Improved segment build time for Lucene text index realtime to offline conversion
Problem: We typically see long (7-10min) segment build times when using Lucene index with 1-1.5GB segment sizes. 70-80% of this time is spent building the Lucene text index.
Background: In the existing implementation the Lucene index stores Pinot docIds: for the mutable segment these are the mutable segment's docIds, for the immutable segment we store each row with its new immutable segment docId. Lucene queries return the matching Lucene DocIds, and we compute these on the fly for the mutable index, or from a mapping file for the immutable index.
Change Summary:
This change copies the mutable Lucene index during realtime segment conversion to reuse, instead of building a new Lucene index. To prepare for copying, a commit() method is added to the MutableSegment interface. To handle the potential docId change, sortedDocIds is added to IndexCreationContext to compute a temporary mapping between the mutable docId and the immutable segment's docId. This temporary mapping is used during segment conversion to build the mapping file between the Lucene docId and the new immutable segment's docId. This mapping file is built during segment conversion, instead of during segment load in the traditional path.
Internally we've seen roughly 40-60% improvement in overall segment build time.
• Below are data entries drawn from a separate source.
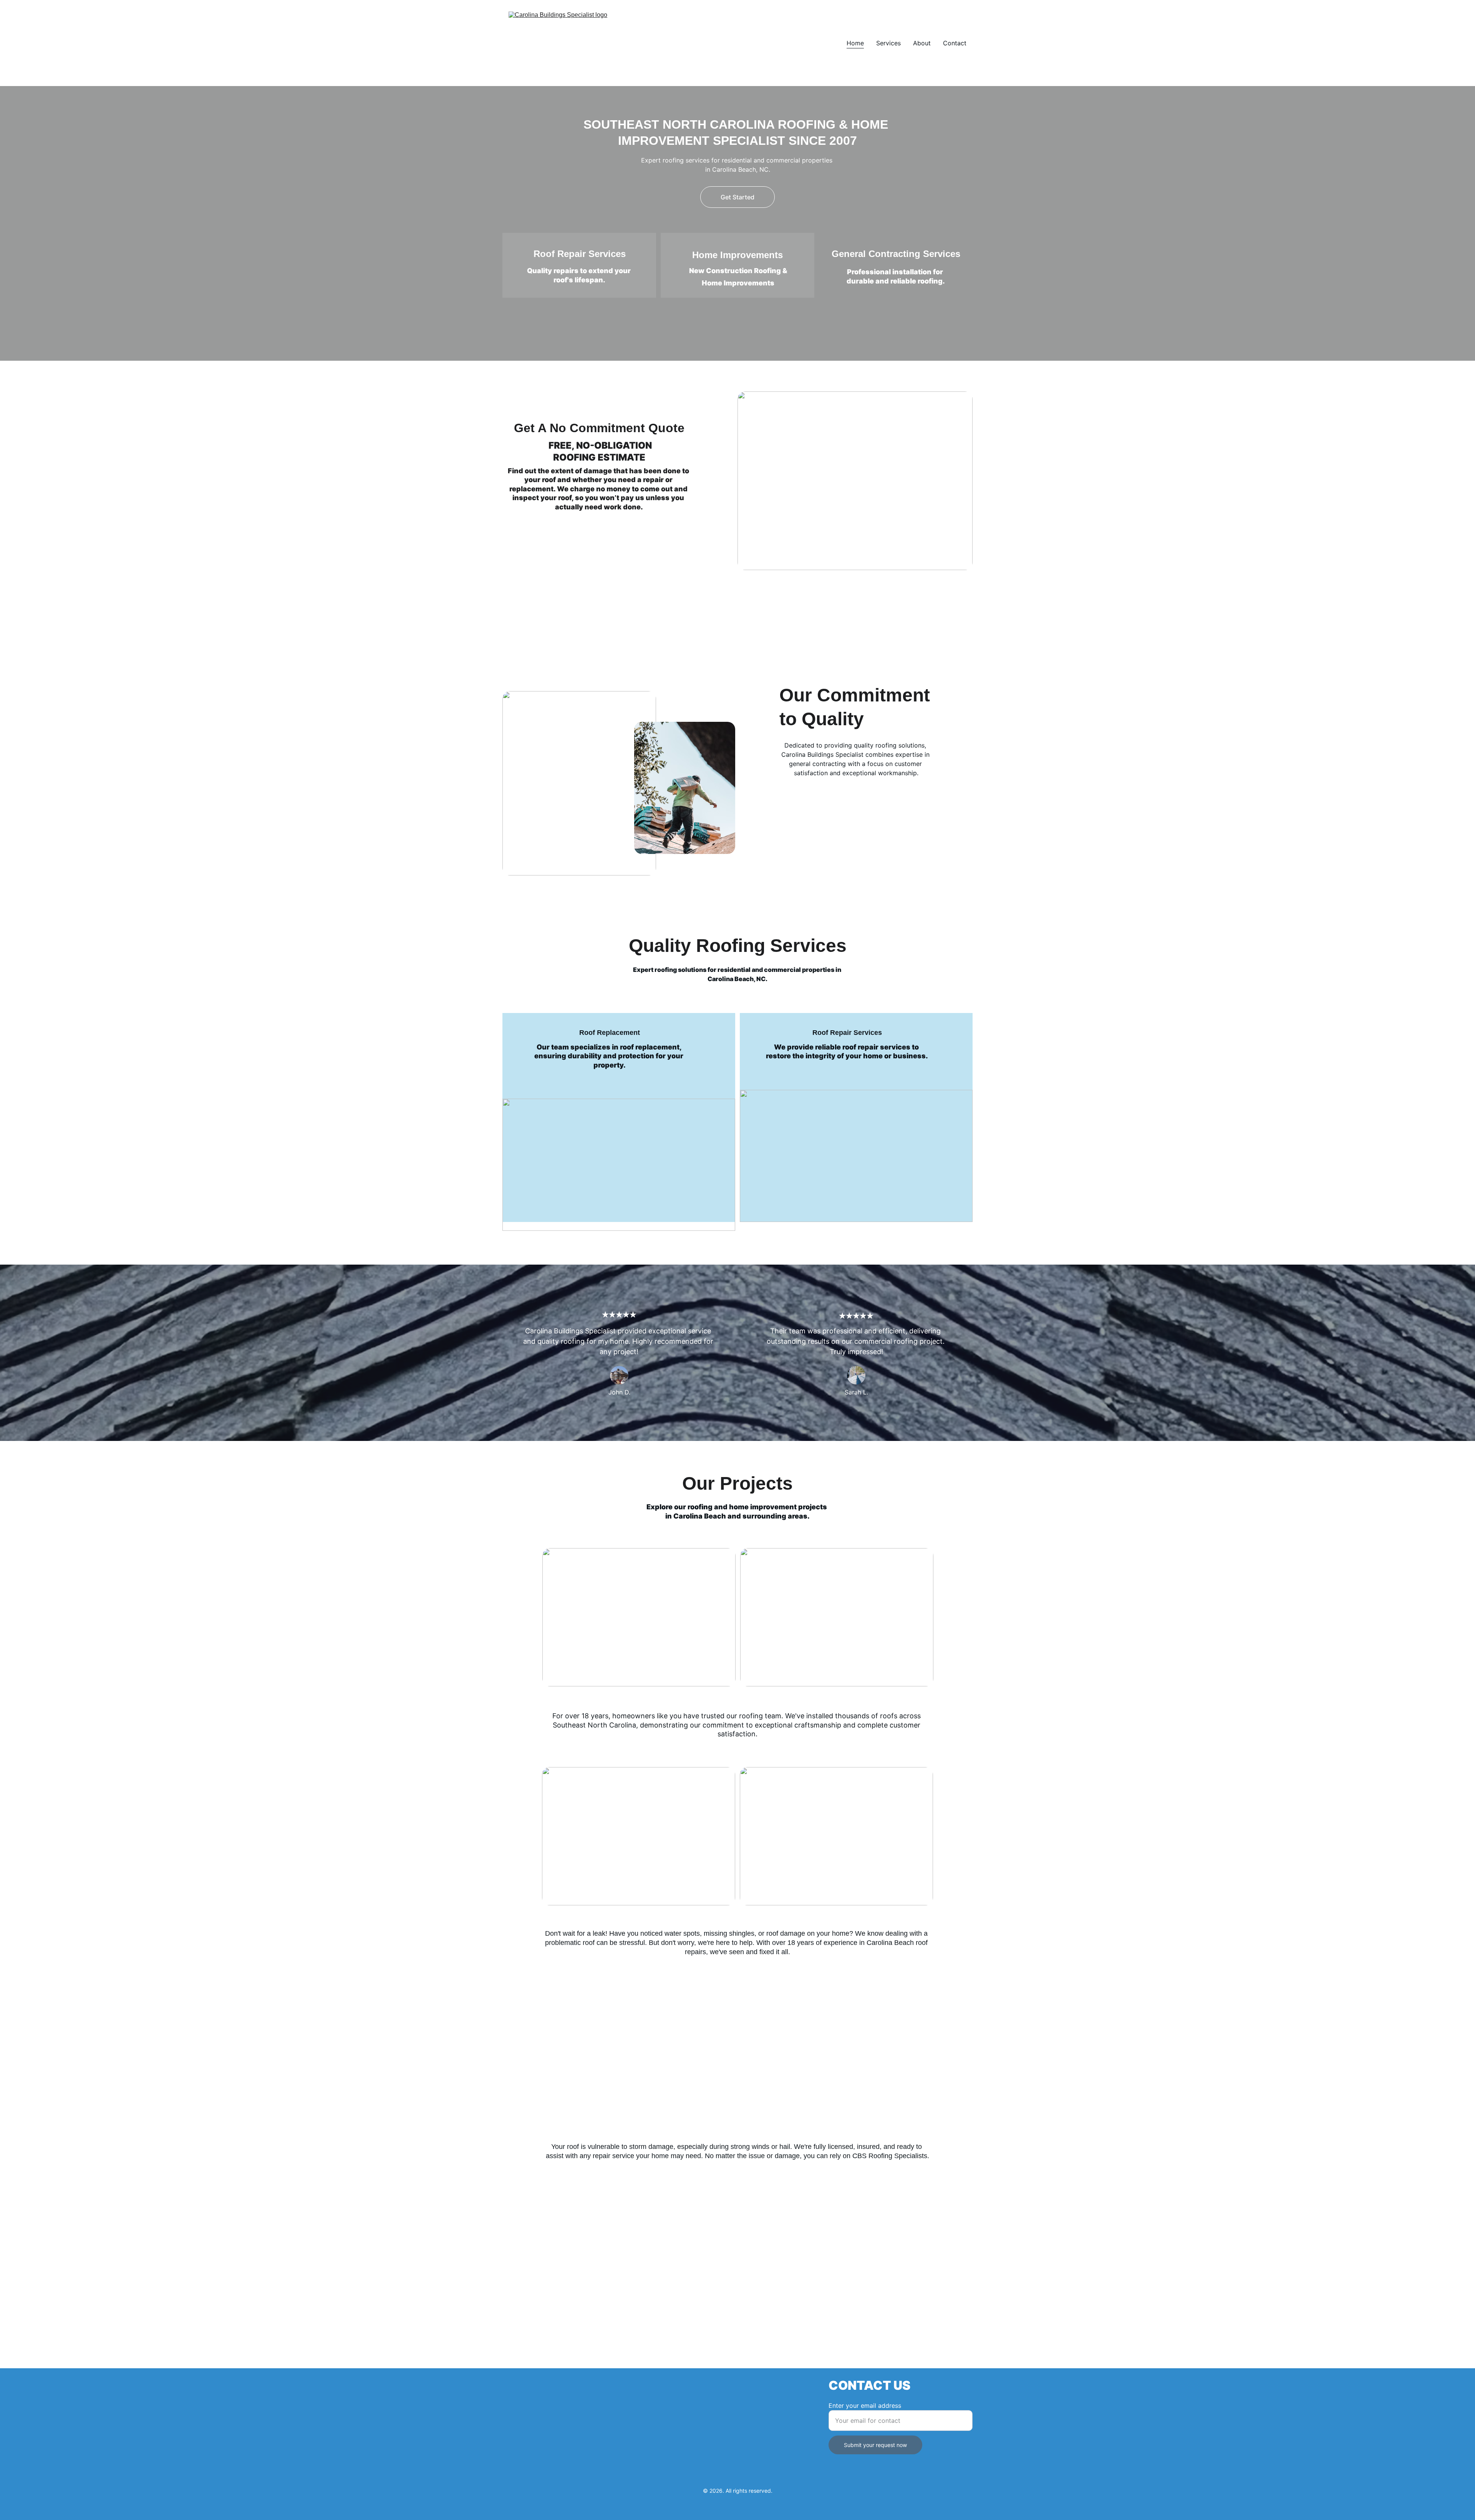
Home (855, 43)
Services (888, 43)
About (922, 43)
The lower peaks are from a table/tenant with this change, the higher ingestion delay peaks are from an identical table in a tenant without this change:
Testing: deployed internally, local testing, validated basic pause/restart/reload operations on a table to ensure no regression in TextIndexHandler index build.
tags: ingestion performance
Codecov Report
Attention: Patch coverage is 86.20690% with 16 lines in your changes are missing coverage. Please review.
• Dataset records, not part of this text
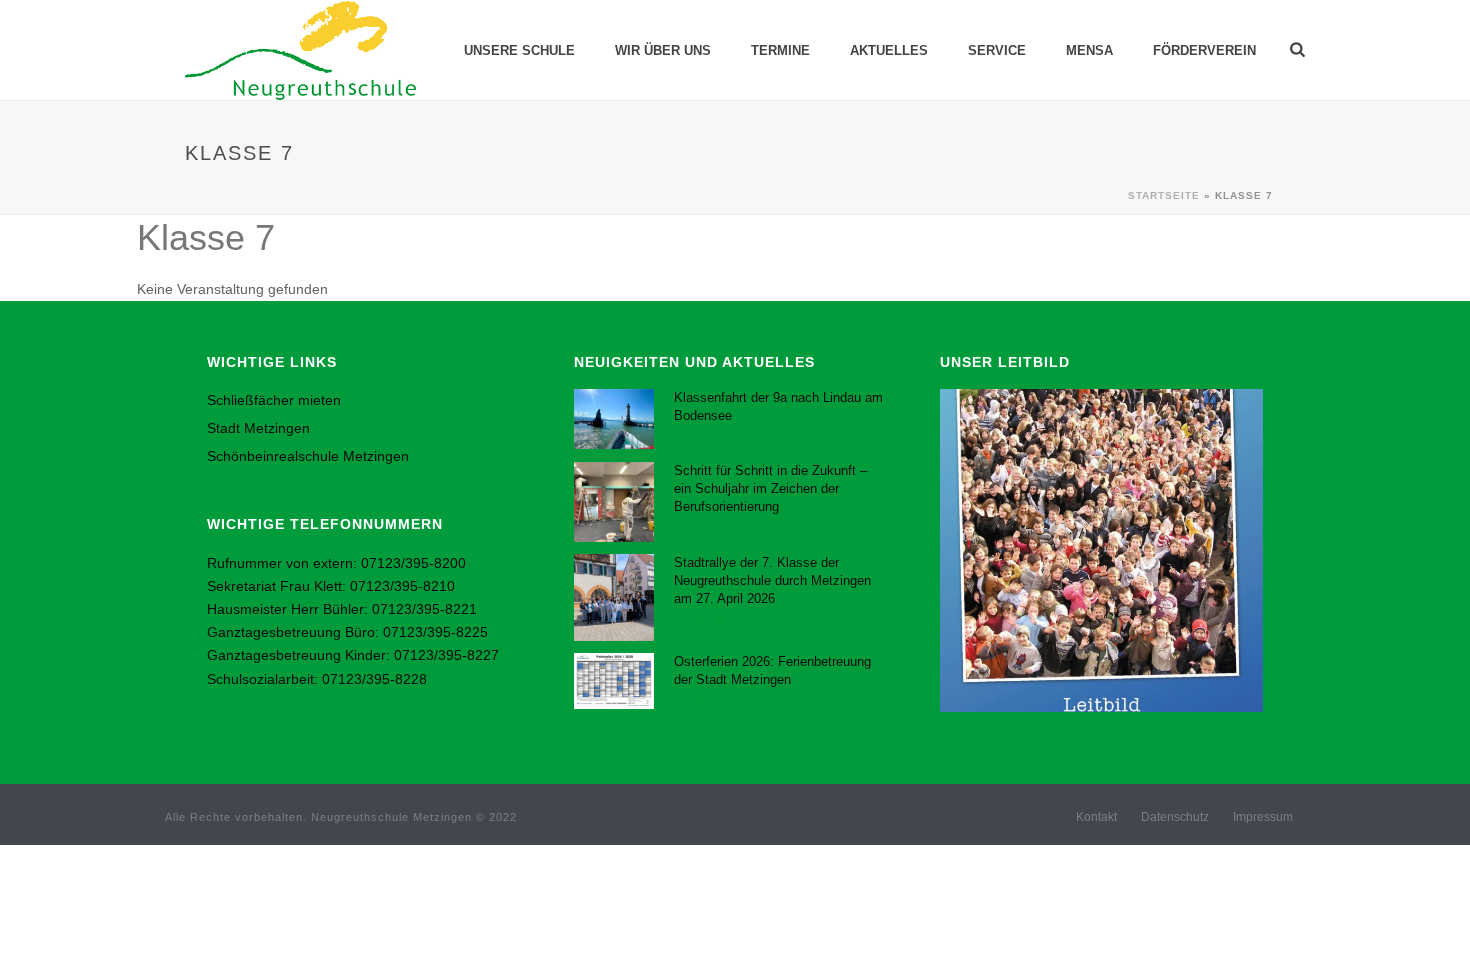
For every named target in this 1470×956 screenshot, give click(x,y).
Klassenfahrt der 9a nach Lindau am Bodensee (778, 406)
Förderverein (1204, 50)
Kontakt (1096, 817)
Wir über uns (663, 50)
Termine (780, 50)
Project coverage is 62.24%. Comparing base (
59551e4) to head (2bddff1). Report is 298 commits behind head on master.
Additional details and impacted files
@@ Coverage Diff @@
## master #12744 +/- ##
============================================
+ Coverage 61.75% 62.24% +0.49%
+ Complexity 207 198 -9
============================================
Files 2436 2503 +67
Lines 133233 136497 +3264
Branches 20636 21117 +481
============================================
+ Hits 82274 84964 +2690
- Misses 44911 45248 +337
- Partials 6048 6285 +237
| Flag | Coverage Δ | |
|---|---|---|
| custom-integration1 | <0.01% <0.00%> (-0.01%) |
:arrow_down: |
| integration | <0.01% <0.00%> (-0.01%) |
:arrow_down: |
| integration1 | <0.01% <0.00%> (-0.01%) |
:arrow_down: |
| integration2 | 0.00% <0.00%> (ø) |
|
| java-11 | 62.18% <86.20%> (+0.47%) |
:arrow_up: |
| java-21 | 62.10% <86.20%> (+0.48%) |
:arrow_up: |
| skip-bytebuffers-false | 62.22% <86.20%> (+0.47%) |
:arrow_up: |
| skip-bytebuffers-true | 62.08% <86.20%> (+34.35%) |
:arrow_up: |
| temurin | 62.24% <86.20%> (+0.49%) |
:arrow_up: |
| unittests | 62.24% <86.20%> (+0.49%) |
:arrow_up: |
| unittests1 | 46.70% <10.34%> (-0.19%) |
:arrow_down: |
| unittests2 | 28.02% <75.86%> (+0.29%) |
:arrow_up: |
Flags with carried forward coverage won't be shown. Click here to find out more.
:umbrella: View full report in Codecov by Sentry.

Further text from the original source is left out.